DATA SHOWN
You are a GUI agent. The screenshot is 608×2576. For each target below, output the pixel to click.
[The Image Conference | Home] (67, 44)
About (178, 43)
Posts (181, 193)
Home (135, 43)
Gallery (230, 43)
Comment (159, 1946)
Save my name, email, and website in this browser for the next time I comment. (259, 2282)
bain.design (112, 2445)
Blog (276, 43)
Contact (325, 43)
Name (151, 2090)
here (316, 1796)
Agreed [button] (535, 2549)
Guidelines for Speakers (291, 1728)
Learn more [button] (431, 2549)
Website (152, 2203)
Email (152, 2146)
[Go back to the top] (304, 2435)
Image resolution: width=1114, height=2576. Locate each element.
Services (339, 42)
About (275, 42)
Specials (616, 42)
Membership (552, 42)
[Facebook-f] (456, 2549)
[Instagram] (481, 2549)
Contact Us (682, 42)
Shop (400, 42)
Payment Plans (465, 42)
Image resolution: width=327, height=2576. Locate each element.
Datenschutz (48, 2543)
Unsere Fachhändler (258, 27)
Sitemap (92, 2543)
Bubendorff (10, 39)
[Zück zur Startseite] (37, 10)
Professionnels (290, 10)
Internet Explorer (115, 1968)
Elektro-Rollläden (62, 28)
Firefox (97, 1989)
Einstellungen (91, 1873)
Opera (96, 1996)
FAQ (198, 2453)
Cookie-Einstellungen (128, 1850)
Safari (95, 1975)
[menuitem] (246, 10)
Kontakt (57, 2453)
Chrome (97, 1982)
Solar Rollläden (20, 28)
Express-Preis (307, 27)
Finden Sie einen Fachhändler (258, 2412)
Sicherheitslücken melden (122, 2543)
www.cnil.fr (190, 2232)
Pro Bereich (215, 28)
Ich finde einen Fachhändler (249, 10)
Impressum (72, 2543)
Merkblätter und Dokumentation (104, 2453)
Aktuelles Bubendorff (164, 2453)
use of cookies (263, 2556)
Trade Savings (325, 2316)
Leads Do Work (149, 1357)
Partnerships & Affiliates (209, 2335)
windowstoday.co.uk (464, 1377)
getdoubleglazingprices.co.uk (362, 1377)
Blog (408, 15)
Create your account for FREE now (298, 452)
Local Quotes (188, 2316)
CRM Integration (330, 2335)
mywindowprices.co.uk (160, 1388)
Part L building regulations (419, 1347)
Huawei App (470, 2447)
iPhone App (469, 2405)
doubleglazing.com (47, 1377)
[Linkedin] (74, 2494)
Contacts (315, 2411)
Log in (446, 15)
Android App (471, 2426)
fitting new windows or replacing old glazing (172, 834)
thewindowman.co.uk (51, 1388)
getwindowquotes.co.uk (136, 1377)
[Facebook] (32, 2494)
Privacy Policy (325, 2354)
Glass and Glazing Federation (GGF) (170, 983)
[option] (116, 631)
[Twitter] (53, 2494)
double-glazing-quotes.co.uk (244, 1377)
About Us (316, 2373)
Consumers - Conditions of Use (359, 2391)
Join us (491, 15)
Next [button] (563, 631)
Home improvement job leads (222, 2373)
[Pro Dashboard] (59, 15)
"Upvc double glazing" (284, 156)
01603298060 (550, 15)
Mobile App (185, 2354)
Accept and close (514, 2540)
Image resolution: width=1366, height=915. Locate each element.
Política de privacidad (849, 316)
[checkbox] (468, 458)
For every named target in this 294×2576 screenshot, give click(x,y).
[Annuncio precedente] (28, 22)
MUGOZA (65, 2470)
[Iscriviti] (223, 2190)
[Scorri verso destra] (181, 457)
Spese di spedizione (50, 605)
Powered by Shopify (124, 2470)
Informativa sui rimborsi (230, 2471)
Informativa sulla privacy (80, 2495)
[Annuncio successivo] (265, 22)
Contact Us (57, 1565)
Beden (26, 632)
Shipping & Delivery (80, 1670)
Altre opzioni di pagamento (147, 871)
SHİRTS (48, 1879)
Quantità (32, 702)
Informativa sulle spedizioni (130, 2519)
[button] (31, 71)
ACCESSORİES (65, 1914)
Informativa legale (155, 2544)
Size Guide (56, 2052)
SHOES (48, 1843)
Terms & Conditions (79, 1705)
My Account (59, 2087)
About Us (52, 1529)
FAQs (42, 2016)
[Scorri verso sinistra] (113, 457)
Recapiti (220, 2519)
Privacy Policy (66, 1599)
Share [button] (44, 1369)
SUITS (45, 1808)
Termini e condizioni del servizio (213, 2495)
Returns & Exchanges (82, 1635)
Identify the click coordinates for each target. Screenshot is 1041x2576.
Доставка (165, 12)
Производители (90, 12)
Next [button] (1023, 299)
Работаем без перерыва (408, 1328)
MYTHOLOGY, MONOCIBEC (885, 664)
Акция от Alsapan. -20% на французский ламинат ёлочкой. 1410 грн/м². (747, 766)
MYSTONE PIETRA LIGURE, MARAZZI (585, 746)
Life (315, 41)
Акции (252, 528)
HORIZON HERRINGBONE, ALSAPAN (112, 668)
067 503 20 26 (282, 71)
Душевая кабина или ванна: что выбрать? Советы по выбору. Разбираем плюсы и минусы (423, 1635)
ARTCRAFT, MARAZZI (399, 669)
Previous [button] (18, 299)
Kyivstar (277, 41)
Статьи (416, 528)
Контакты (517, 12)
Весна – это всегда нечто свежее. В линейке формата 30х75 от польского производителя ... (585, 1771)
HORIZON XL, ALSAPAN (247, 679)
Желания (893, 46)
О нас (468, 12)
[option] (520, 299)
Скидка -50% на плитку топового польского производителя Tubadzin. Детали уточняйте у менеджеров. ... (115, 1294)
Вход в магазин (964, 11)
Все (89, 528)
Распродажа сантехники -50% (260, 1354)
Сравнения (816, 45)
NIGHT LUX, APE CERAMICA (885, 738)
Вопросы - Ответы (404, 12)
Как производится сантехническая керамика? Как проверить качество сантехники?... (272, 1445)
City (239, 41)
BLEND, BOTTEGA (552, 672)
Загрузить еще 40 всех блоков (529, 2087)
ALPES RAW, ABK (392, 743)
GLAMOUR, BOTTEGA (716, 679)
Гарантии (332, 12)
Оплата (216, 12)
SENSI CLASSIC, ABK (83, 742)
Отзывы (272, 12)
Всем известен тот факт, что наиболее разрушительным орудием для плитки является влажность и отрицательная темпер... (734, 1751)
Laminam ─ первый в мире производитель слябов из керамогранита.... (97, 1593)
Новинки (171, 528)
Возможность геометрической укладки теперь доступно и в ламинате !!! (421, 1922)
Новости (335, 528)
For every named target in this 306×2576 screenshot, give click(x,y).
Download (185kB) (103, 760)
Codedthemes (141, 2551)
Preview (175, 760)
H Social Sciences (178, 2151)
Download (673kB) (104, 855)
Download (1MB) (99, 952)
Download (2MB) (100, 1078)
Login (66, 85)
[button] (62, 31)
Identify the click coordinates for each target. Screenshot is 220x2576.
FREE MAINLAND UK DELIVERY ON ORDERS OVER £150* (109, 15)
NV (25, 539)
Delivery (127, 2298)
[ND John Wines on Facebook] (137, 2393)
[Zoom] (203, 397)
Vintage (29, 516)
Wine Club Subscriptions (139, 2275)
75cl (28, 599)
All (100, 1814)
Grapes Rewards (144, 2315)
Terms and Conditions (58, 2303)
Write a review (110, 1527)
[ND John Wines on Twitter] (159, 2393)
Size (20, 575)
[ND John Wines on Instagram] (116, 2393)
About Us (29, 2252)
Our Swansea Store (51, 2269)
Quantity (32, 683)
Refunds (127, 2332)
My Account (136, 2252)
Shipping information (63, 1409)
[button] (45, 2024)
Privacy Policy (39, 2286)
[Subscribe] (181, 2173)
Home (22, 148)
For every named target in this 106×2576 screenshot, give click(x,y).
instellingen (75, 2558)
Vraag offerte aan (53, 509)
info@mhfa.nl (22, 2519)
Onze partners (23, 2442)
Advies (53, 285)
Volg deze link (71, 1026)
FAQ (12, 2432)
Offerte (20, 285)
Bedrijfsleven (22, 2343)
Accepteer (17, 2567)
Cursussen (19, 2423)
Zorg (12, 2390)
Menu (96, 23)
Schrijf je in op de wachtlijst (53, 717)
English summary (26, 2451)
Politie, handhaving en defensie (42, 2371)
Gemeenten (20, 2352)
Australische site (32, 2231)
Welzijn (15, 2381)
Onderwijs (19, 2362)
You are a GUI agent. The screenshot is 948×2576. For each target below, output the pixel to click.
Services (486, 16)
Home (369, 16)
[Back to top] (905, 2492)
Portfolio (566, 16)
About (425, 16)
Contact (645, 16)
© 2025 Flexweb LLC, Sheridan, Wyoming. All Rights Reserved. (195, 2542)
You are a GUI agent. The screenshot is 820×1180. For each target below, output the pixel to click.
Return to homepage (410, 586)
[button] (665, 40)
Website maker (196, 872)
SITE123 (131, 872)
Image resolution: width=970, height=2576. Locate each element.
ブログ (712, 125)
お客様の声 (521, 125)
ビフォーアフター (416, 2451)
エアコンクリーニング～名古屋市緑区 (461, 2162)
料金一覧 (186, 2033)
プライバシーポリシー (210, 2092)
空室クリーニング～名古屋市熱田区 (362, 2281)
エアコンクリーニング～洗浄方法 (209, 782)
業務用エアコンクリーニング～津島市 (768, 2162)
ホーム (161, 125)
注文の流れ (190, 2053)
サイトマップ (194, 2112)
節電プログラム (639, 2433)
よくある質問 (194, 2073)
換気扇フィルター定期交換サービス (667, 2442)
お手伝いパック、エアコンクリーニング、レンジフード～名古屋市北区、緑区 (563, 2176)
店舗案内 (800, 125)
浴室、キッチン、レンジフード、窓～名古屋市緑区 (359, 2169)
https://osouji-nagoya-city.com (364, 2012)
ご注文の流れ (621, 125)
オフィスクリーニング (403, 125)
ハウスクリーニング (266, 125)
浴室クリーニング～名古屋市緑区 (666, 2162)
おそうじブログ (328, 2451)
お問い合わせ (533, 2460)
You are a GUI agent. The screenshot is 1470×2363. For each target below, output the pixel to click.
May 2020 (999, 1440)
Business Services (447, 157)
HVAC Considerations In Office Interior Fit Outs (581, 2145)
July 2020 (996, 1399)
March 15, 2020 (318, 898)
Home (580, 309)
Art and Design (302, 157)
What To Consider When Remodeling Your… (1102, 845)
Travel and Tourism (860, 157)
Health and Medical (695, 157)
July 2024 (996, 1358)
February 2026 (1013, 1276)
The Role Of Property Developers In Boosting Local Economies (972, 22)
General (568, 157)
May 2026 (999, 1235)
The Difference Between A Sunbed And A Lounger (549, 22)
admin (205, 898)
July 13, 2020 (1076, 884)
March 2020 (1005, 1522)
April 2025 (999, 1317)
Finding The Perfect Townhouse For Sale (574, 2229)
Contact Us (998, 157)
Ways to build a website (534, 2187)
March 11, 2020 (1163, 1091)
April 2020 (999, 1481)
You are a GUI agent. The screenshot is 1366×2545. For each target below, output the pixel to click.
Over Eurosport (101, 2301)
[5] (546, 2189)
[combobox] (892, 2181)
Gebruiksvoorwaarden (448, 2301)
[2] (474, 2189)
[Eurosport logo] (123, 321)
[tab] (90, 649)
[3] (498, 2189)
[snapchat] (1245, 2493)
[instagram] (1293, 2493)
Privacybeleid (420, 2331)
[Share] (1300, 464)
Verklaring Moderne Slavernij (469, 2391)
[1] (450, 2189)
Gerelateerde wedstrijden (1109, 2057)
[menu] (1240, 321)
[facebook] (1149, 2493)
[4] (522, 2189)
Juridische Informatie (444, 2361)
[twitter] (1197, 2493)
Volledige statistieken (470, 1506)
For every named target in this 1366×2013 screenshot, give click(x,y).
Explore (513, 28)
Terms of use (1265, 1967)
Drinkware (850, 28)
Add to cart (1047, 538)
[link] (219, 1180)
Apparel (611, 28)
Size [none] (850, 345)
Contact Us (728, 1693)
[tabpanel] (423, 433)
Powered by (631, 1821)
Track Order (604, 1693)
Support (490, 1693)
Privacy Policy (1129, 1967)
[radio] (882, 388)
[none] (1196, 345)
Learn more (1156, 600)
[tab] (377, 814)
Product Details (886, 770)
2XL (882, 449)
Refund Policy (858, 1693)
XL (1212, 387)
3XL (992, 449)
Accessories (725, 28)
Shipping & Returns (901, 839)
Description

ASSIGNMENT
Please return only the lines above, starting at the line that has "admin (205, 898)" and ending at the line that has "[tab] (90, 649)", keeping both and leaving each one unchanged.

ANSWER BOX
admin (205, 898)
July 13, 2020 (1076, 884)
March 2020 (1005, 1522)
April 2025 (999, 1317)
Finding The Perfect Townhouse For Sale (574, 2229)
Contact Us (998, 157)
Ways to build a website (534, 2187)
March 11, 2020 (1163, 1091)
April 2020 (999, 1481)
You are a GUI agent. The screenshot is 1366×2545. For each target below, output the pixel to click.
Over Eurosport (101, 2301)
[5] (546, 2189)
[combobox] (892, 2181)
Gebruiksvoorwaarden (448, 2301)
[2] (474, 2189)
[Eurosport logo] (123, 321)
[tab] (90, 649)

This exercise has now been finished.